My aunt intended to have 2 children and had two boys BUT a few years later decided to try again (meaning she really wanted a girl). At that point I could see using gender selection. I have to point out here that her and her DH are great parents and adore their three boys.
I CAN tell you that there are now major problems with countries like China. There is such a draught in young women, that little girls are being kidnapped and sold into marriages (yes, that is plural).
The girls will be stolen from the cities and inner mongolia and sold to farmers in outer mongolia. And after they have their allotted one child, may then be kidnapped again and sold to another farmer thousands of miles away to have another child.

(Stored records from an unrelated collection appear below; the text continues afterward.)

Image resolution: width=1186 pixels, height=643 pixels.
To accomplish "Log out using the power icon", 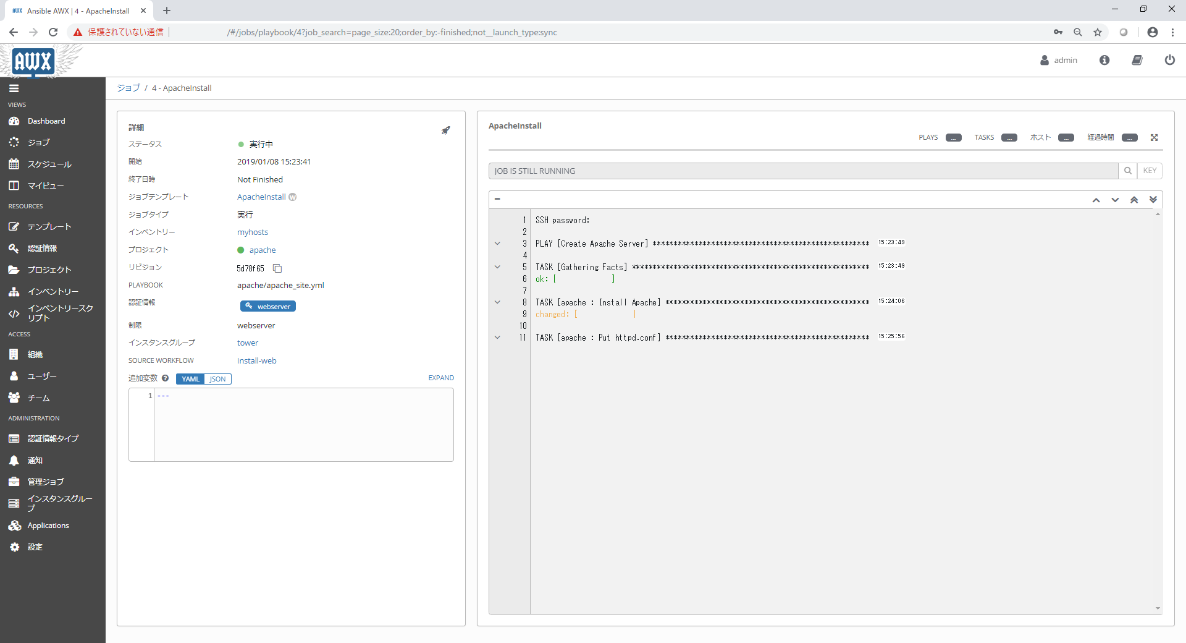I will [x=1169, y=60].
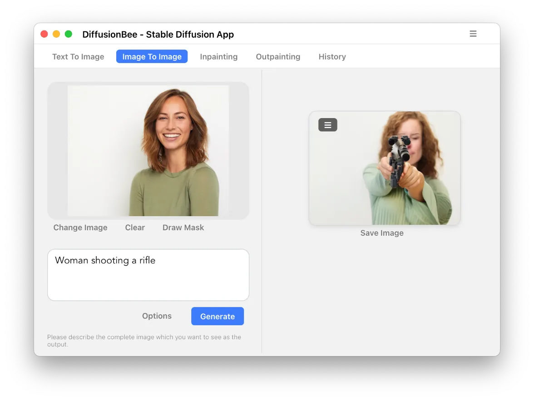Select the Image To Image tab
Screen dimensions: 534x401
tap(152, 57)
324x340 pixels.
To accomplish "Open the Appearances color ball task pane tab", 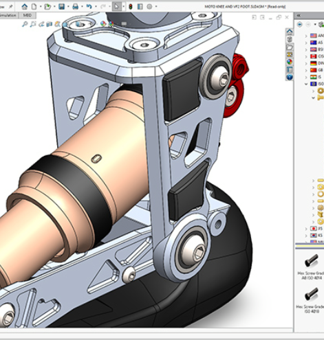I will (290, 62).
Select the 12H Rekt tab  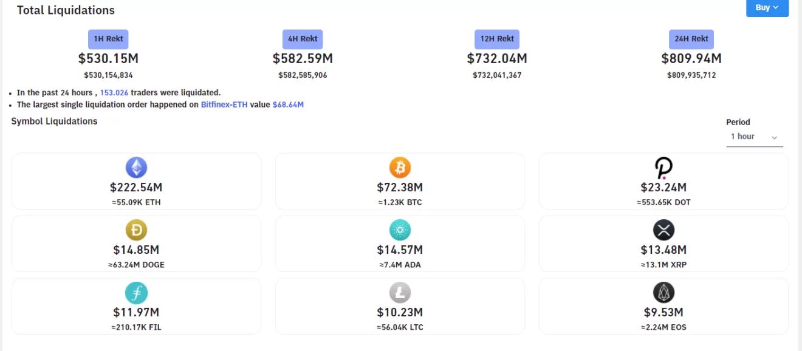tap(497, 39)
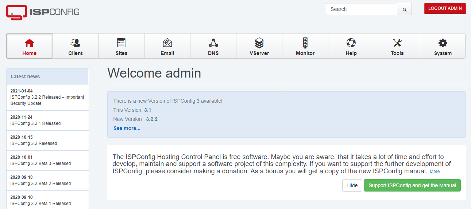Viewport: 471px width, 209px height.
Task: Click the Help lifebuoy icon
Action: 351,43
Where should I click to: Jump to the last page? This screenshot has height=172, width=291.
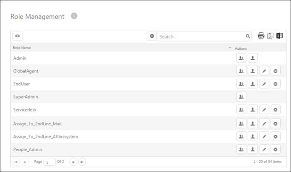(x=82, y=162)

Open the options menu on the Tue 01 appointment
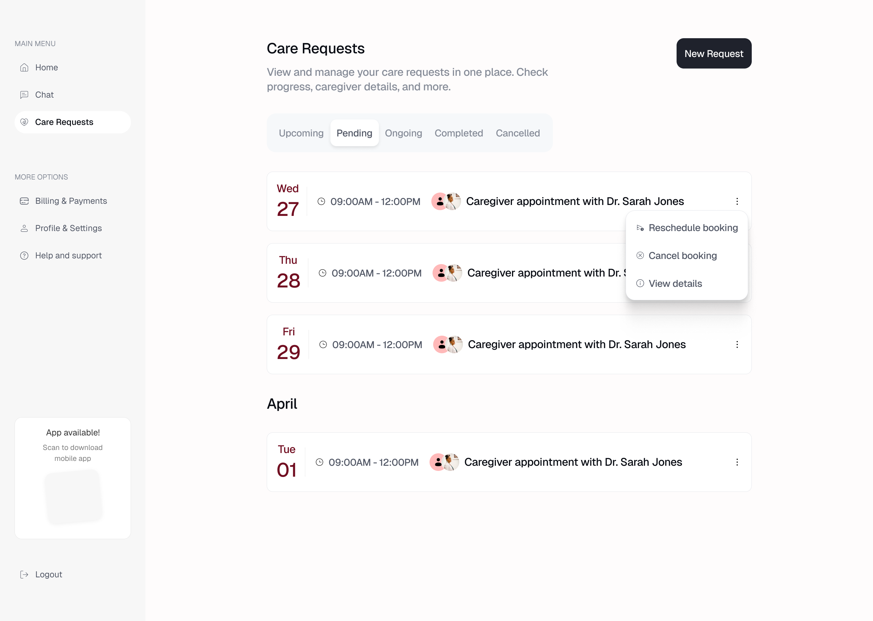pos(737,462)
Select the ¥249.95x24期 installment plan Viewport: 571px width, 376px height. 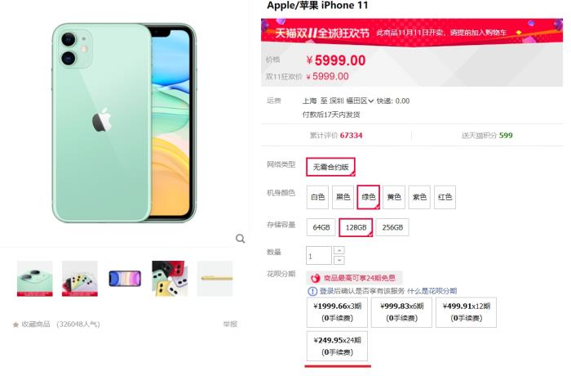(337, 346)
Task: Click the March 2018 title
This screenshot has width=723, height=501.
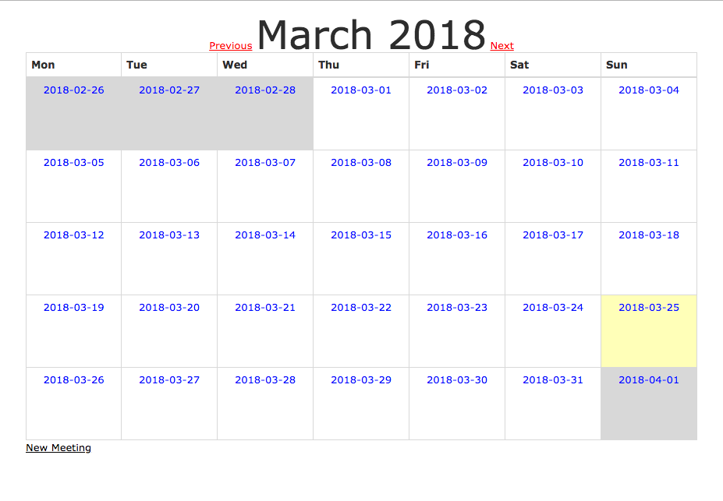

The chinese government NEVER thought that their One Child Policy would result in a situation like this.
Which begs the question, what horrific end result could happen here?
DH really, really, really wanted this baby to be a girl. Had she not been, he wanted to try and have one more child. For awhile we talked about what we would do, and I really felt that if it was SO important to him, then we shouldn't leave it up to chance. But that led to a discussion about adoption, not gender selection.
I could see selection based on other dna/genes, like lacking an autism gene or lacking one of the BRCA cancer genes, but I think I personally would feel odd about going through the process just to get a specific gender.
JPowell... did I miss something????? Are you expecting??
There are also women running scams, getting men to give them their entire life savings as a bride price then running off once the man hands over the cash. Oftentimes, it's not just the groom's money she runs off with either but his entire family's, sometimes the entire villages.
I don't think it will be as big of an issue here. Some of us want girls, some of us what boys. My issue with it is I don't think it should be offered to couples who would choose to abort if they didn't get their wished for gender. The very thought of that makes me ill.
Click me, click me!
Just a question out of curiousity for posters who said that it "feels like playing God" or "just isn't natural" (or something to that effect), are you also against IVF for these reasons?
You can also do what a friend advised me to do. He told me "girls are created when the parents use the missionary position. Boys are created when the woman is on top."
Not sure what this says about the families where "they are only girls going back for centuries...." - maybe the family members need to expand their horizons, so to speak.
No, Im not against IVF if it is needed... and a woman cannot get pregnant. If the time comes when I get pregnant, if my oncologist tells me that my chromosomal defect will be passed along to only girls - then I would want gender selection...
I think its fine for certain circumstances!
There were 2 or 3 posters with similar statements.
Just a question out of curiousity for posters who said that it "feels like playing God" or "just isn't natural" (or something to that effect), are you also against IVF for these reasons.
I had to do IVF and got my twins and I believe gender selection is playing God. (This pregnancy is a suprise pregnancy because we didn't do IVF and we were okay with it being a boy or a girl).
I said that it would be playing God... So I was one of the ones that I guess you were questioning.
For me, I would excited with either a boy or girl... I would just feel truly blessed to even be pregnant. So I'd be fine with either.
I consider IVF a treatment for a medical condition. To me, there is no difference between IVF and skin grafts, transplants, or other medical treatments.
Gender selection is not a treatment.
Click me, click me!
No reason to get all snarky - I enjoy hearing all different points of view. You were "questioning" me and others when you asked about IVF. But I am fine with questions... I wouldnt have posted this discussion if I didnt welcome them.
RELAX!
Yes, yes I am!! Kind of funny timing too because we got into an argument this month because I told him we need to start seeing a specialist & he wanted to wait longer.